§ Görev Talebi 1
Aşağıdaki veri satırlarından yalnızca "You are a GUI" ifadesini içeren satırdan satırların sonuna kadar olanları, her iki uç da dahil olmak üzere ve boş satırları atlayarak numaralı bir listeye dönüştürün. Resimleri cevabınıza almayın.

### Sayfa Alıntısı

Beni takiben sayısız kopyalarım çıktı ve beni takip ediyorlar, taklit ediyorlar.
O zamanlarda “bütün etnik ve dini farklılıkların, bastığı toprağa, özgürlüklerine sahip, sömürgeci NATO çetelerine karşı çık” ilkesi yoktu. Devlet hem iktidarın hem muhalefetin zihninde paylaşılmıştı bile.
Benim başlattığım bu kampanya ile hareket büyüdü, gelişti ve kimliğini gizlemeyen Ermeni, Rum, Musevi, Yezidi, Dürzi, Çerkez, Arnavut, Hristiyan, Yahudi, farklı İslami cemaatlerden ciddi bir muhalefet gelişti.
Bu muhalefet son referandumda AKP ve reisini YSK kararlarıyla devlete el koymaya zorladı ve “Atı alan Üsküdar’ı geçti” sloganıyla devletin gaspı ilan edildi.
Şimdi işbirlikçi, TESEV’ci CHP’nin, F.GÜLEN’vi MHP’nin başına getirilmek istenilen muhalifler hakkında benim başlattığım şekilde şu Ermeni, bu Bedirhan Yahudi Kürdi, o Hristiyan Amerikan okulu mezunu, falancanın dedesi Erzurum, ötekin dedesi Sıvas kongresini basmaya çalışmış işbirlikçi hainmiş, bilmem falanca zat Amerikan elçiliğinin avukatıymış üstüne çirkin şatanist ayin kurbanı bir kızımızın ödürülmesi ile suçlanan Cem Garipoğlu’na avukatlık yapmış, birlikte çalıştığına da hürmet ettiğimiz Ali Tezel adlı arkadaşımız saldırıyormuş..... böyle gidiyor.
Ama bunları yazanların hepsinin geçmişte de bu gün de AKP’ye hizmet ettiklerini biliyoruz.

######

§ Görev Talebi 2
Yukarıdaki sayfa alıntısını baştan sona, hiçbir değişiklik yapmadan yeniden yazınız.

### İşlenecek Kayıtlar

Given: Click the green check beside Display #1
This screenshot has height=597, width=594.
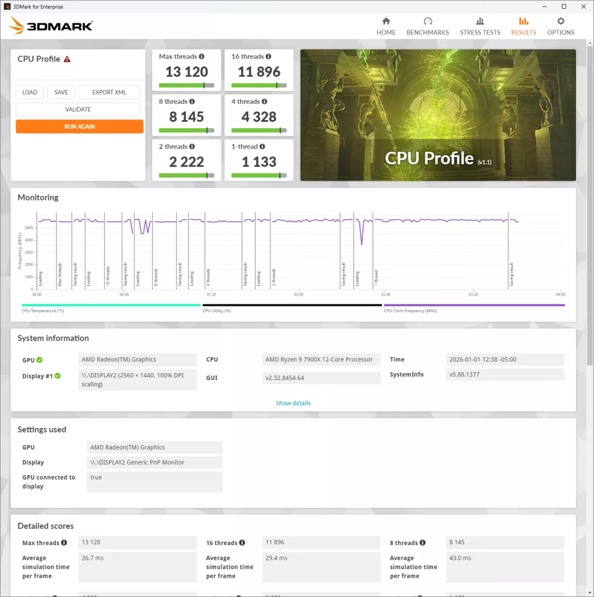Looking at the screenshot, I should 58,376.
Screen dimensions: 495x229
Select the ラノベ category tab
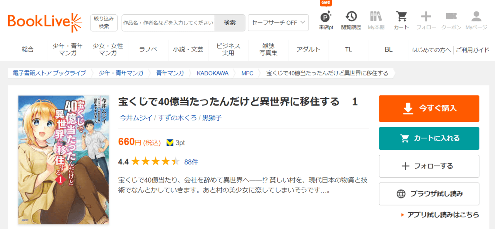click(148, 50)
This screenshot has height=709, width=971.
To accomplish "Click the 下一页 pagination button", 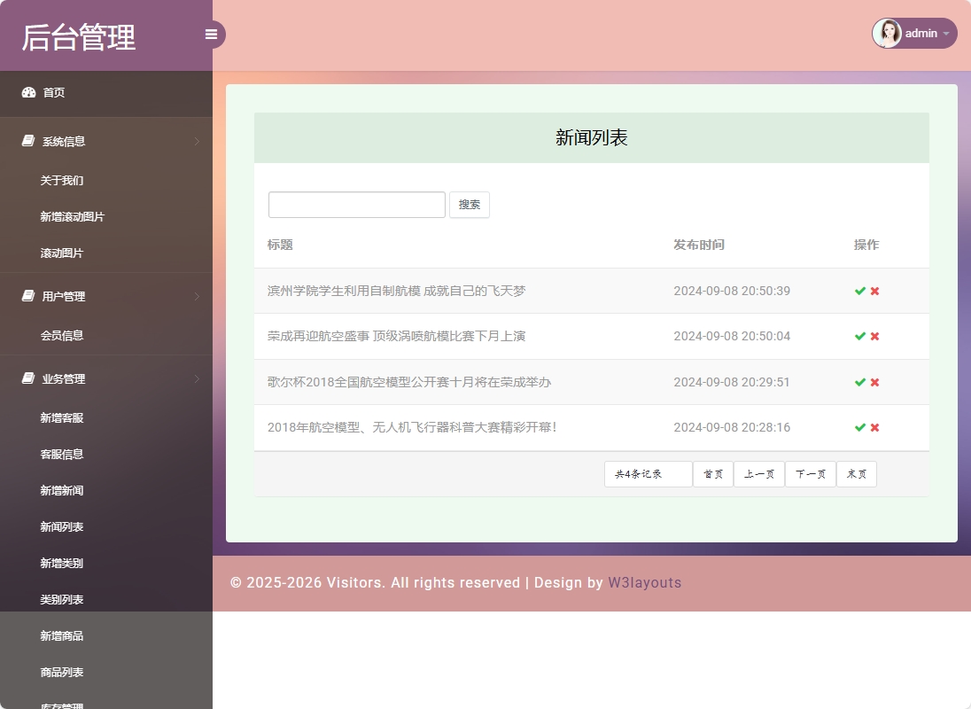I will (810, 473).
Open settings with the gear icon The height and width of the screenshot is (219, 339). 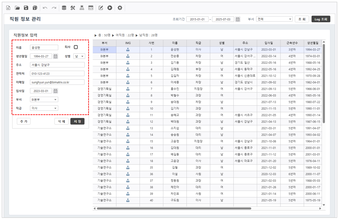(x=120, y=8)
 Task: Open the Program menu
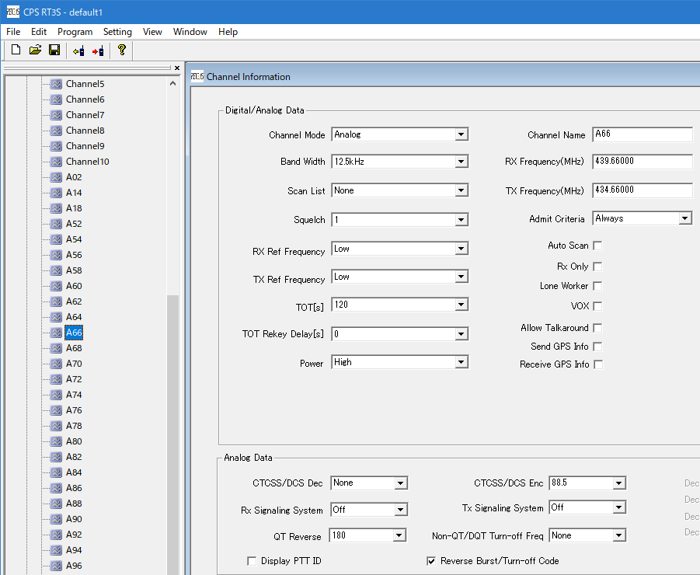coord(75,32)
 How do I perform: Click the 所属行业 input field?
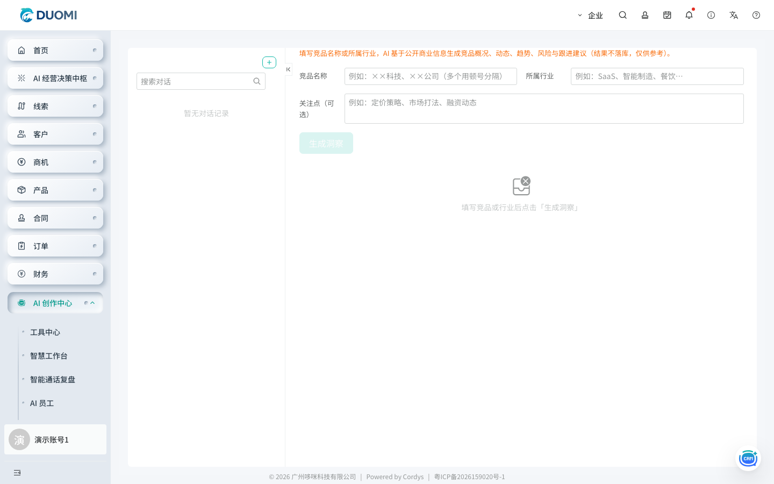click(657, 76)
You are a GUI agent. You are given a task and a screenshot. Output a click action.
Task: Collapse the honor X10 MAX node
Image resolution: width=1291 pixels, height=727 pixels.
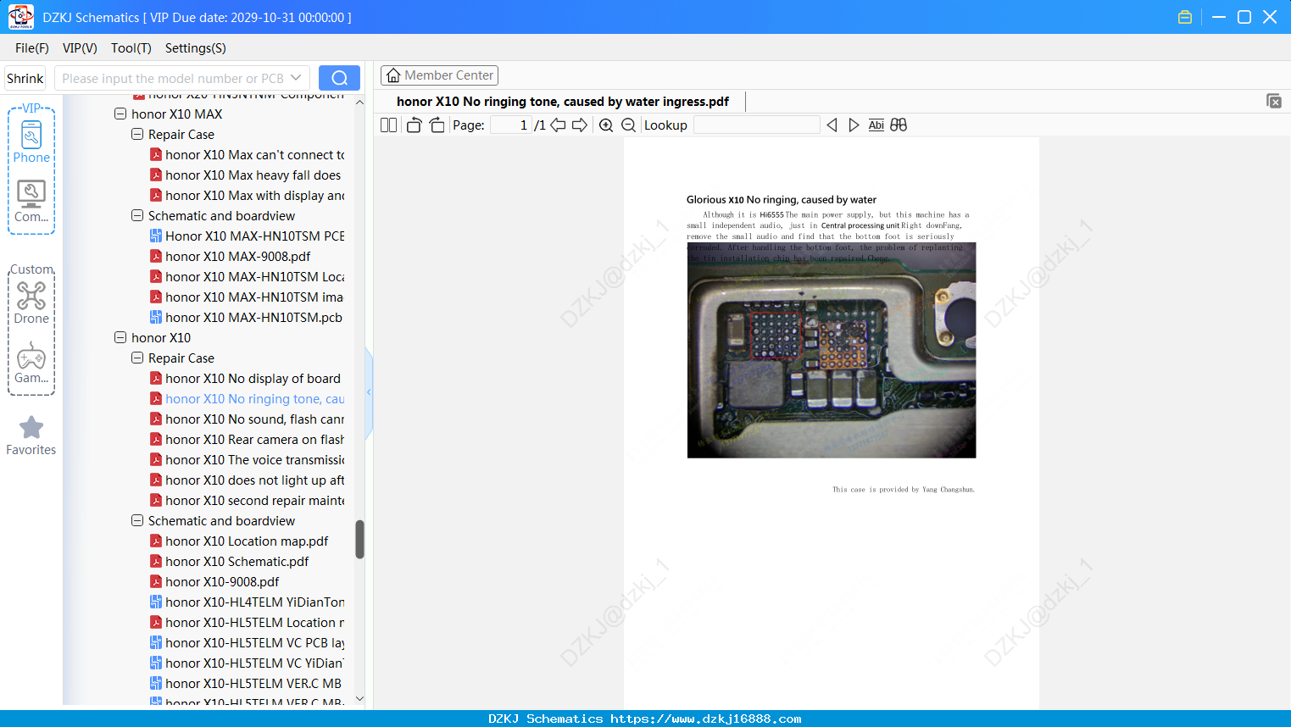[120, 114]
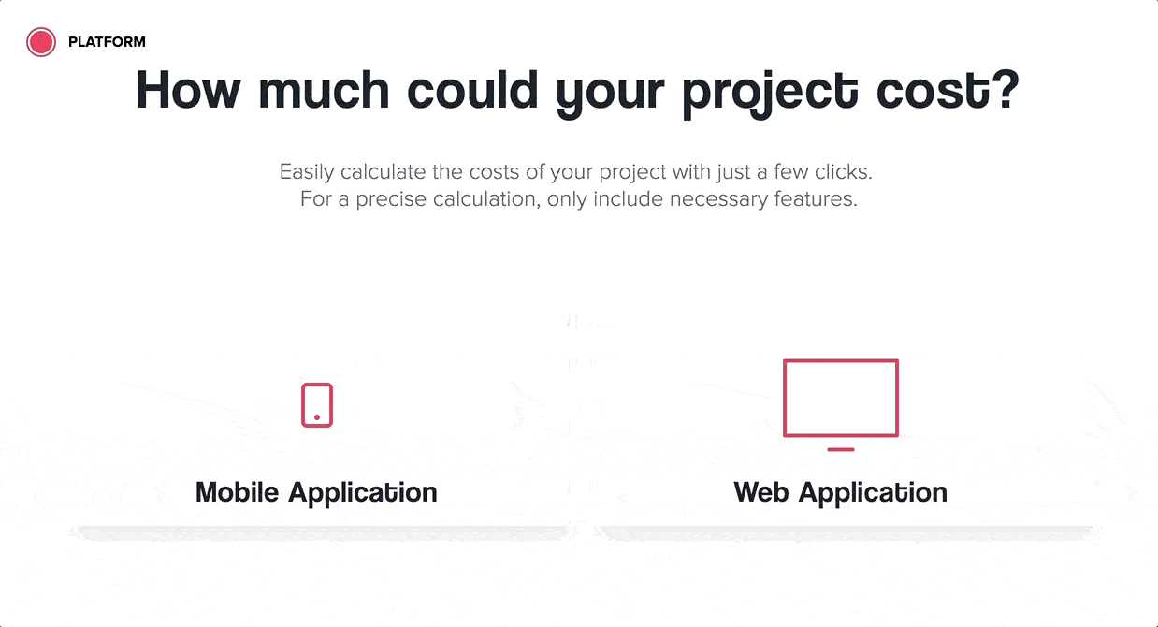Screen dimensions: 1158x627
Task: Choose the Mobile Application text label
Action: pos(316,492)
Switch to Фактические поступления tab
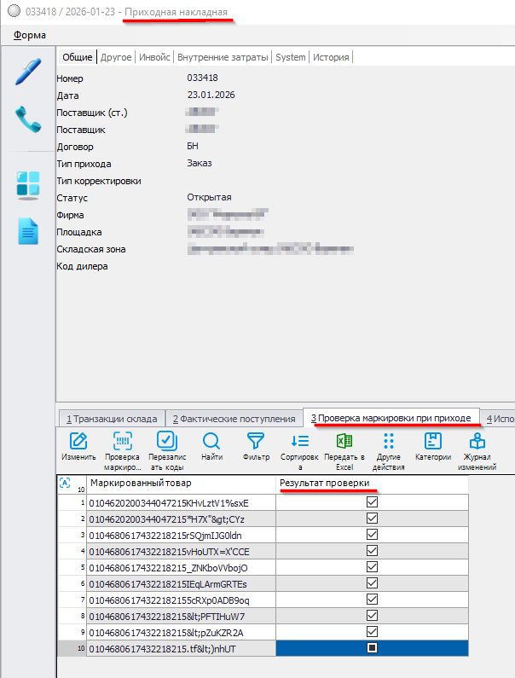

######

§ Tam Çözüm 1
1. You are a GUI agent. You are given a task and a screenshot. Output a click action.
2. Task: Collapse the honor X10 MAX node
3. Image resolution: width=1291 pixels, height=727 pixels.
4. [120, 114]
5. Screen dimensions: 1158x627
6. Task: Choose the Mobile Application text label
7. Action: pos(316,492)
8. Switch to Фактические поступления tab

§ Tam Çözüm 2
Beni takiben sayısız kopyalarım çıktı ve beni takip ediyorlar, taklit ediyorlar.
O zamanlarda “bütün etnik ve dini farklılıkların, bastığı toprağa, özgürlüklerine sahip, sömürgeci NATO çetelerine karşı çık” ilkesi yoktu. Devlet hem iktidarın hem muhalefetin zihninde paylaşılmıştı bile.
Benim başlattığım bu kampanya ile hareket büyüdü, gelişti ve kimliğini gizlemeyen Ermeni, Rum, Musevi, Yezidi, Dürzi, Çerkez, Arnavut, Hristiyan, Yahudi, farklı İslami cemaatlerden ciddi bir muhalefet gelişti.
Bu muhalefet son referandumda AKP ve reisini YSK kararlarıyla devlete el koymaya zorladı ve “Atı alan Üsküdar’ı geçti” sloganıyla devletin gaspı ilan edildi.
Şimdi işbirlikçi, TESEV’ci CHP’nin, F.GÜLEN’vi MHP’nin başına getirilmek istenilen muhalifler hakkında benim başlattığım şekilde şu Ermeni, bu Bedirhan Yahudi Kürdi, o Hristiyan Amerikan okulu mezunu, falancanın dedesi Erzurum, ötekin dedesi Sıvas kongresini basmaya çalışmış işbirlikçi hainmiş, bilmem falanca zat Amerikan elçiliğinin avukatıymış üstüne çirkin şatanist ayin kurbanı bir kızımızın ödürülmesi ile suçlanan Cem Garipoğlu’na avukatlık yapmış, birlikte çalıştığına da hürmet ettiğimiz Ali Tezel adlı arkadaşımız saldırıyormuş..... böyle gidiyor.
Ama bunları yazanların hepsinin geçmişte de bu gün de AKP’ye hizmet ettiklerini biliyoruz.